# Invisible fence



## coco (Sep 20, 2006)

As some of you know, we will be moving to Florida next year. I actually spend the winters in Florida now. When we move down there full-time, I will have both of our dogs with us--Dixie, our Cairn and Coco, our Maltese. Our house is on the Intracoastal Waterway, and that means we have a seawall, and then the big water right there. I don't really want to put up a fence. The only fence we could put up is a wrought iron fence, so at 4 pounds, Coco could get through it anyway. We never leave Coco outside by herself, but if we are in the pool or just sitting out, I don't want to take the chance that she could wander out by the seawall. Dixie is a larger dog, and she does stay outside sometimes by herself. I guess I am just wondering if anyone has used an invisible fence with a Maltese. This picture will show you how close we are to the water. It is a bit scary for my baby, Coco. 

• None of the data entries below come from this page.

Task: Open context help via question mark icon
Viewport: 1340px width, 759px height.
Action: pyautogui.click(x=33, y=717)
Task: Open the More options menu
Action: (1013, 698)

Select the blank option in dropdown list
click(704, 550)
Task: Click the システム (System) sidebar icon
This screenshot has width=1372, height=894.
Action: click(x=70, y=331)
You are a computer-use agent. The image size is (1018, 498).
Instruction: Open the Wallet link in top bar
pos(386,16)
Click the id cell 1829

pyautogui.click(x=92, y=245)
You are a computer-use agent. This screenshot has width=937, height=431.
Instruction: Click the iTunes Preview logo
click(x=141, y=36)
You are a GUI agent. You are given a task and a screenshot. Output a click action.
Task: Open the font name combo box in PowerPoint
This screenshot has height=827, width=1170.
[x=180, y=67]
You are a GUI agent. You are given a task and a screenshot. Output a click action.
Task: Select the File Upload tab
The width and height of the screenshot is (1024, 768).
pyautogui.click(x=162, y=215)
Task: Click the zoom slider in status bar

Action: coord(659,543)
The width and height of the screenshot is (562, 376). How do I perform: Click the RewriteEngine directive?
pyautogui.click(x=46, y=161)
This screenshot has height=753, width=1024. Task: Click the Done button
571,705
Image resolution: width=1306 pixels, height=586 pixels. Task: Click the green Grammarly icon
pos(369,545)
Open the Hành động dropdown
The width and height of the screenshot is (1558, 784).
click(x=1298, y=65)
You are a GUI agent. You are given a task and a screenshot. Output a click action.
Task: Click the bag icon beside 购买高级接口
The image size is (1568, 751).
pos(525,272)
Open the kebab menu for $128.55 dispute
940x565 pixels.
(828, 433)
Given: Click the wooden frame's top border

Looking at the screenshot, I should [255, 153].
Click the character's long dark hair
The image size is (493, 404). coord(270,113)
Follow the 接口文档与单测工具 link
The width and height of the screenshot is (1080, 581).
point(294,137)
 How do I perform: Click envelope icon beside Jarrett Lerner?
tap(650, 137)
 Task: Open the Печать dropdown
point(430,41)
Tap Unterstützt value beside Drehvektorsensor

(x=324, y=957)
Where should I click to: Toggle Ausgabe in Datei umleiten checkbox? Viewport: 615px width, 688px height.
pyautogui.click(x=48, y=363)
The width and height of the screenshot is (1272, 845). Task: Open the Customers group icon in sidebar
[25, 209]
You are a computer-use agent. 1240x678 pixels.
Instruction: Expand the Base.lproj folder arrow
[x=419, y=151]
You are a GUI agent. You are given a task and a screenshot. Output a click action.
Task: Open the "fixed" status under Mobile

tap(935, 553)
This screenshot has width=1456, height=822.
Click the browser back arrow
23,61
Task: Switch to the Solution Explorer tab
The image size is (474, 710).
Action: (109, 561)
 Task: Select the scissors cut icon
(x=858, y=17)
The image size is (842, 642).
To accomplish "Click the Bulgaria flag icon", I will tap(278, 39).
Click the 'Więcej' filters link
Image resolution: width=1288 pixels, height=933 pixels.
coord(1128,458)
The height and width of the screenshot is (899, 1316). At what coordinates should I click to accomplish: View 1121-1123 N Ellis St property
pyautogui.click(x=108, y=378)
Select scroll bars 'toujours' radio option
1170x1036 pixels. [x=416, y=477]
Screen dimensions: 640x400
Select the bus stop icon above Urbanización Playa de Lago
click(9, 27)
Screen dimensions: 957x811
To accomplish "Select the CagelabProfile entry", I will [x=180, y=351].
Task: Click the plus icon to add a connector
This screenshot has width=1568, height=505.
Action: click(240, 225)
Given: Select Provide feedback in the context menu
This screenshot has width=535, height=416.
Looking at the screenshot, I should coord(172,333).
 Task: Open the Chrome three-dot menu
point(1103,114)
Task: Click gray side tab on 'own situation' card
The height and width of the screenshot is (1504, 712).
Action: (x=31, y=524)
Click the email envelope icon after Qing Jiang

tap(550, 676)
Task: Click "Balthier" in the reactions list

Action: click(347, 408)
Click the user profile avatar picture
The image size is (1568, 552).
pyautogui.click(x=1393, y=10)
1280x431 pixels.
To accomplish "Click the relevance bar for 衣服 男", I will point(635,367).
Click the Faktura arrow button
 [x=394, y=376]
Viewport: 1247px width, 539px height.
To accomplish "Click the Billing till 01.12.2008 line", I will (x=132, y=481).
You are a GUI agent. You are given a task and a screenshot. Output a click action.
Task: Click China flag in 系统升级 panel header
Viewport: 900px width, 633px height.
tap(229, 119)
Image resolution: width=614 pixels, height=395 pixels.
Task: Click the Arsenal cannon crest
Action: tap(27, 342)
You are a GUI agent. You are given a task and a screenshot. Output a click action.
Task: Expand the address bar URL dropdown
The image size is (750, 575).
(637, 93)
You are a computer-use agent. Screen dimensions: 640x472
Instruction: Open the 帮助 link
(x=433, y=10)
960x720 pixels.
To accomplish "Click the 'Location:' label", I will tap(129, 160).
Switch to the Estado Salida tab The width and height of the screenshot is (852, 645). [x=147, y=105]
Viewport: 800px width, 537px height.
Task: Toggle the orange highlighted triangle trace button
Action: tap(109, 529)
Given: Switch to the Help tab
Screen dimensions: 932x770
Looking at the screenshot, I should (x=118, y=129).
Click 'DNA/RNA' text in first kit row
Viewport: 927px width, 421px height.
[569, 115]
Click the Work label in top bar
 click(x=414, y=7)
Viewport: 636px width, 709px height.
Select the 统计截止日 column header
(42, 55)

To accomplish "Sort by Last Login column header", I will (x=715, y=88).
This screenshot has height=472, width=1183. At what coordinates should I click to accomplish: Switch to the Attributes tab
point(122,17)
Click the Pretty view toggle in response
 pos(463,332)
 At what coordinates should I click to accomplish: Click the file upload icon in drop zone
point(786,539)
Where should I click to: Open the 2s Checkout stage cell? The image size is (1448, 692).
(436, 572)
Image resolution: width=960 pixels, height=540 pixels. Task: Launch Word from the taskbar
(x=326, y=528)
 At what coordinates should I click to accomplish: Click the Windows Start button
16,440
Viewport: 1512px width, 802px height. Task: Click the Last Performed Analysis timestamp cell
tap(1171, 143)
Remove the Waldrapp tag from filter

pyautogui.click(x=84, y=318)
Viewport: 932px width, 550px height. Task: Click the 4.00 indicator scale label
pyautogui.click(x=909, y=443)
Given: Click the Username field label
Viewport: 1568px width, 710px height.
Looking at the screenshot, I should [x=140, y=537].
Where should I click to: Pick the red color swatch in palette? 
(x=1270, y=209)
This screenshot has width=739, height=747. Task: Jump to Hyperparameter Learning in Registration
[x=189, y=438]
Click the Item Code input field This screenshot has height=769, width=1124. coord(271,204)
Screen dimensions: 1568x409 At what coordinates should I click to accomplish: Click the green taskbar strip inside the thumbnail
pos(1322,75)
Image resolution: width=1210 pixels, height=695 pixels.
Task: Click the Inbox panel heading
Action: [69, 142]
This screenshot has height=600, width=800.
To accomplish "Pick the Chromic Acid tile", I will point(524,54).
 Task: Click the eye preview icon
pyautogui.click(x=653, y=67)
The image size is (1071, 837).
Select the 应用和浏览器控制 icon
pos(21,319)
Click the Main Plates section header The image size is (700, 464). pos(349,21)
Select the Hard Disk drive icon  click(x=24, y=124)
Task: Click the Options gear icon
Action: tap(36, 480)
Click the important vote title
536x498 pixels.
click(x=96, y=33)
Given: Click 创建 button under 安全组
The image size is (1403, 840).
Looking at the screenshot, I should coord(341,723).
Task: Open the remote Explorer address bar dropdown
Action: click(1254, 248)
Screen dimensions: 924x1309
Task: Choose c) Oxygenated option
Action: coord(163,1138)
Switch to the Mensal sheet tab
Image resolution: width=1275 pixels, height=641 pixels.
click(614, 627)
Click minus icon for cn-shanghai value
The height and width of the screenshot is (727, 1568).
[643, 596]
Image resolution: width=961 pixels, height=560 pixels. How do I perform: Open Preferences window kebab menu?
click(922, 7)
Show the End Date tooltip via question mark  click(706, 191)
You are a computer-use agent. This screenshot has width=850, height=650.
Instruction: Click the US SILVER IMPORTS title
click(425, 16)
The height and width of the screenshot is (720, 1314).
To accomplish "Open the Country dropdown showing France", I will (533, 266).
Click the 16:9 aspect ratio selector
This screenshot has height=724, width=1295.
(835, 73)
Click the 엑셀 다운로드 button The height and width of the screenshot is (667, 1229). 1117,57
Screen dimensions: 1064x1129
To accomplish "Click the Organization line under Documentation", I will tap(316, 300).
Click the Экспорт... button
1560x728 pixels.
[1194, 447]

[attachment=25910:swimming_pool.jpg]


----------



## camfan (Oct 30, 2006)

> As some of you know, we will be moving to Florida next year. I actually spend the winters in Florida now. When we move down there full-time, I will have both of our dogs with us--Dixie, our Cairn and Coco, our Maltese. Our house is on the Intracoastal Waterway, and that means we have a seawall, and then the big water right there. I don't really want to put up a fence. The only fence we could put up is a wrought iron fence, so at 4 pounds, Coco could get through it anyway. We never leave Coco outside by herself, but if we are in the pool or just sitting out, I don't want to take the chance that she could wander out by the seawall. Dixie is a larger dog, and she does stay outside sometimes by herself. I guess I am just wondering if anyone has used an invisible fence with a Maltese. This picture will show you how close we are to the water. It is a bit scary for my baby, Coco.
> 
> [attachment=25910:swimming_pool.jpg][/B]


Wow--what a gorgeous location! I have no idea about the invisible fence--will be interesting to hear responses. A possible alternative--what if you just fenced in an area that extended out your back door that the doggies could go in. It wouldn't include the pool or coastal wall, but it wouldn't have to because they'd have their own area. I think even with an invisible fence I'd be afraid of them accidentally falling right over it like if they were running or playing nearby. I wouldn't want them anywhere near it.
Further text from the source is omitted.